I googled DO's support on this and found that they are replying with generic answers on this which is not good enough. [0]. Also found an interesting reddit article on this [1]

[0] https://www.digitalocean.com/community/questions/how-to-removed-my-ip-as-blacklisted-in-uceprotectl3-spam

[1] https://www.reddit.com/r/sysadmin/comments/eur4ju/removal_from_uceprotectl3_blacklist/

[2] http://www.uceprotect.net/


  👤 LinuxBender Accepted Answer ✓
UceProtect have operated this way for a very long time. It upsets a lot of people that are on shared networks like DO. Unfortunately the best you can do is move your commercial email to a paid system such as an email marketing company that deals with email campaigns. An alternate option would be to wait for the block to time out, but that can be weeks assuming the spammers on DO have been stopped. The payment UceProtect accepts is to bypass the timers. It is akin to paying bail, but you should not do it unless you know the spammers have been stopped. The bigger VPS providers such as Amazon and Azure have their own email services you can use. The smaller VPS providers get abused a lot and it takes too long for their teams to respond to the UCE complaints. This is why their AS numbers, CIDR blocks and smaller netblocks get blocked by UceProtect, SpamCop and other RBL/RSL's frequently.

👤 gvb
I run a personal web server from my home. I have found Digital Ocean IP addresses as a frequent source of stupid web server hack attempts (e.g. trying to hack wordpress - I don't run wordpress). I sent complaints to their abuse department to no effect, so I now block all the Digital Ocean netblocks that show up in my logs.

My conclusion is that Digital Ocean doesn't care if their tenants run hacks and scams.

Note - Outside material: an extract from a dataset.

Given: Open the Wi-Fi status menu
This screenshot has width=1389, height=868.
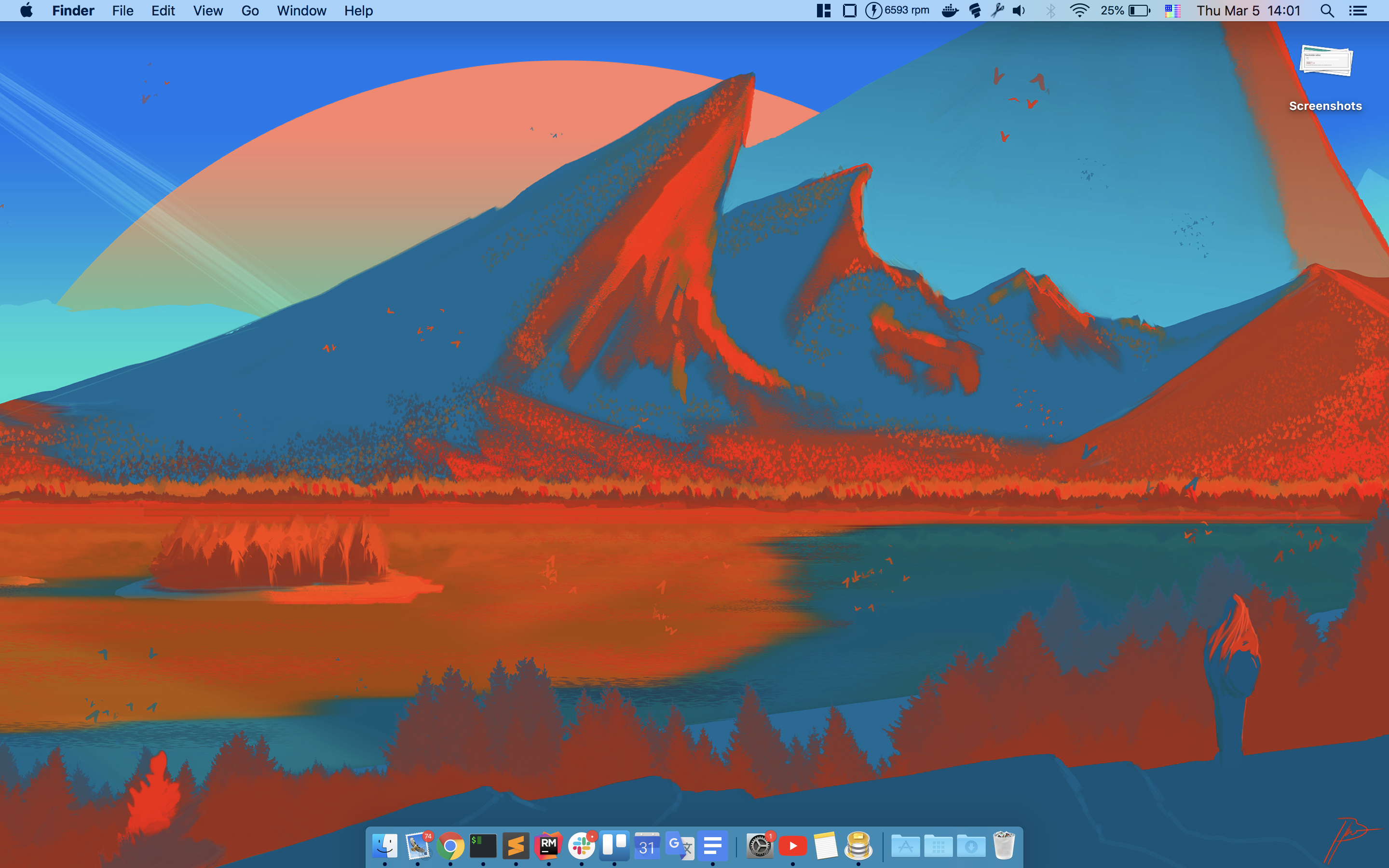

FWIW, I rarely get scans from AWS. When I do, I report it - I get a response email logging the complaint and a day or two later I get a follow-up email closing the ticket and saying "it's been taken care of."


👤 CD1212
I've just been alerted to this same issue. I have a site hosted with DigitalOcean (ie. the domain A records resolve there) and use G-Suite for my emails. Would this affect the reputation of my emails, simply because the domain is associated with the blacklist. Surely unless I was trying to send emails from the DigitalOcean server itself, it wouldn't make any difference?